__Information shown__
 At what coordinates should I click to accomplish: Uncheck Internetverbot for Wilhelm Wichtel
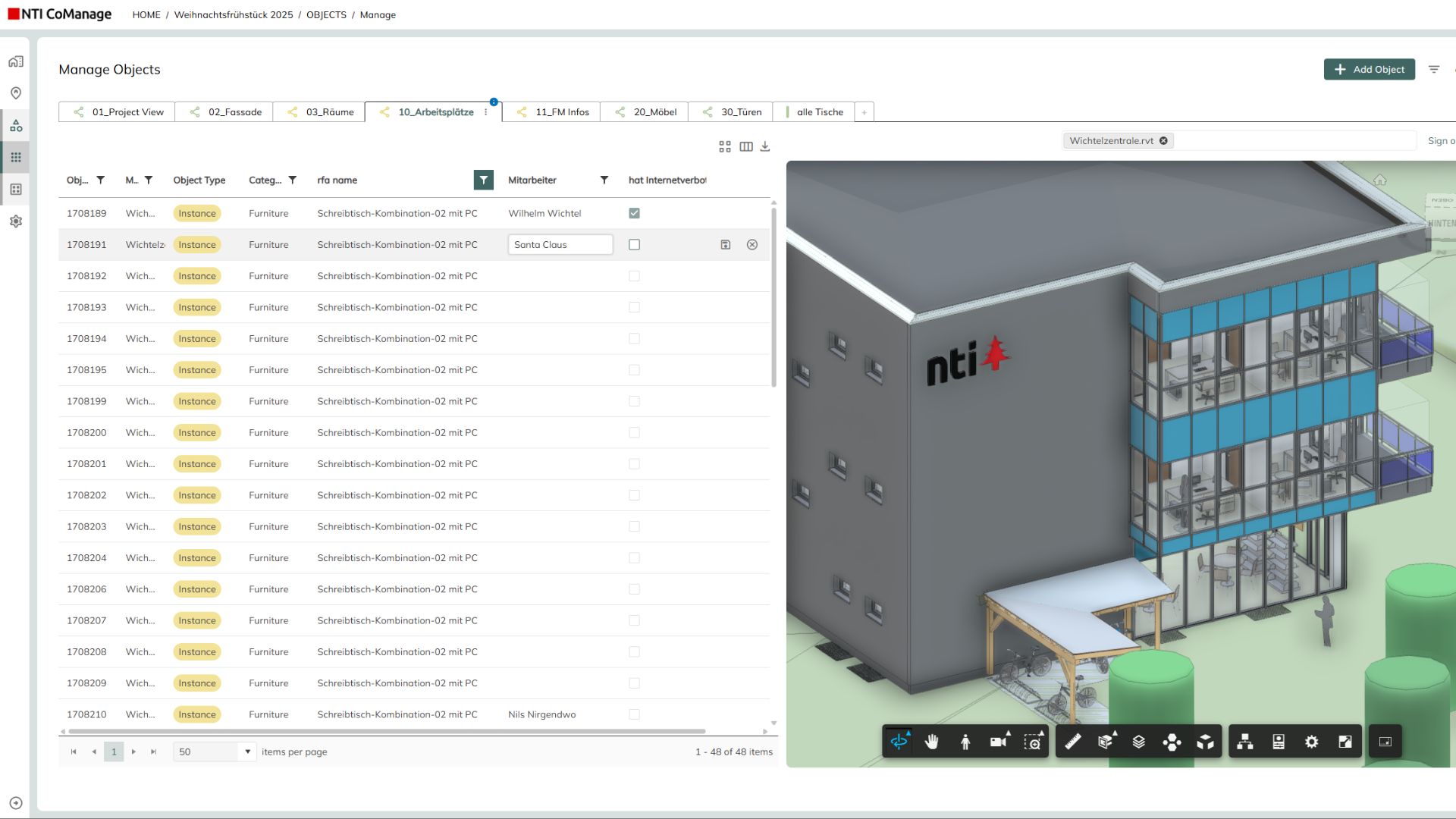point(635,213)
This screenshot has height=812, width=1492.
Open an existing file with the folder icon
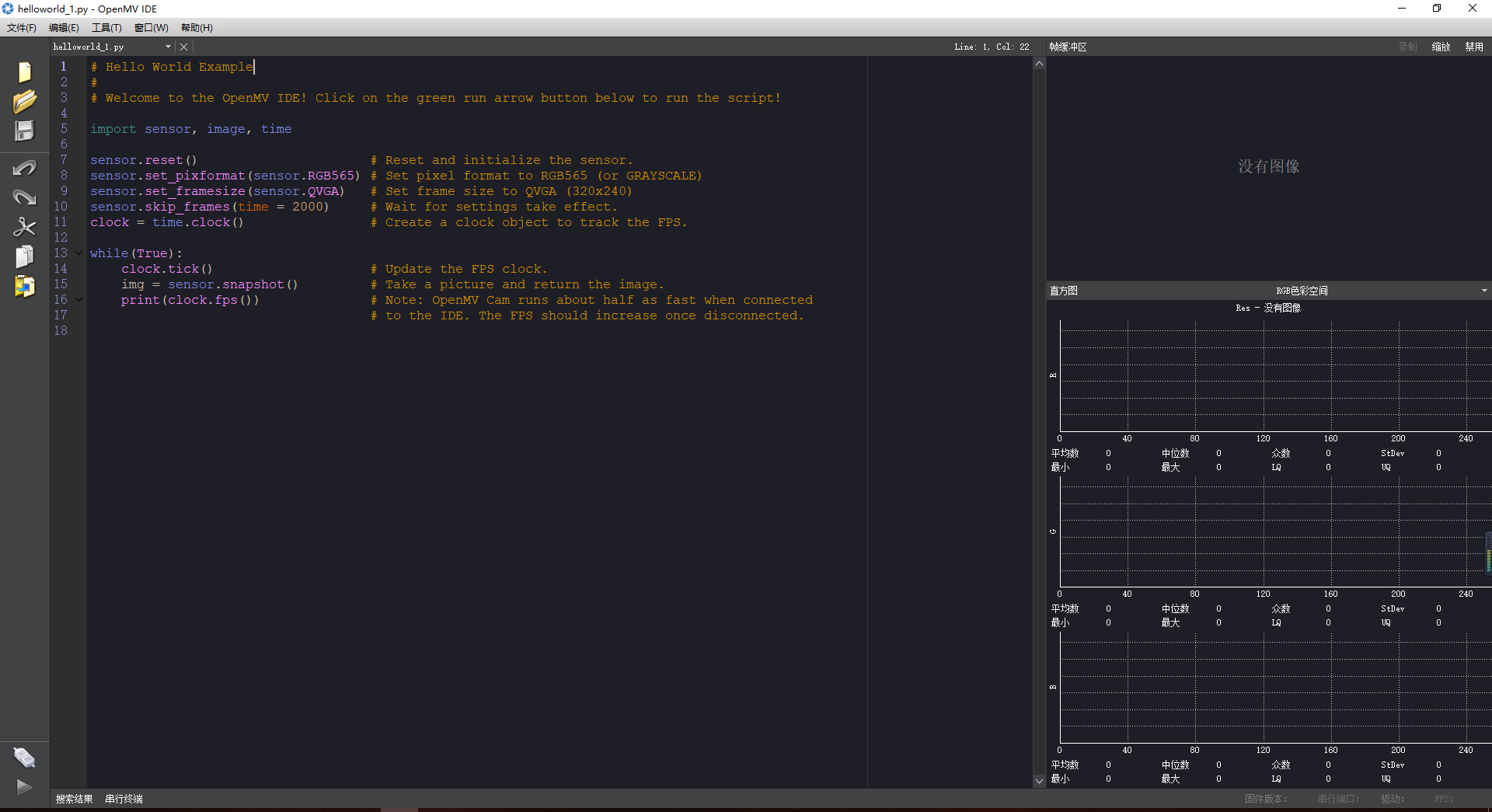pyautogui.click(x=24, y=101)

__Work to be completed__
After removing the pictures, transcribe the listing above exactly.

__Solution__
 At what coordinates should I click to accomplish: Uncheck Internetverbot for Wilhelm Wichtel
point(635,213)
This screenshot has height=812, width=1492.
Open an existing file with the folder icon
pyautogui.click(x=24, y=101)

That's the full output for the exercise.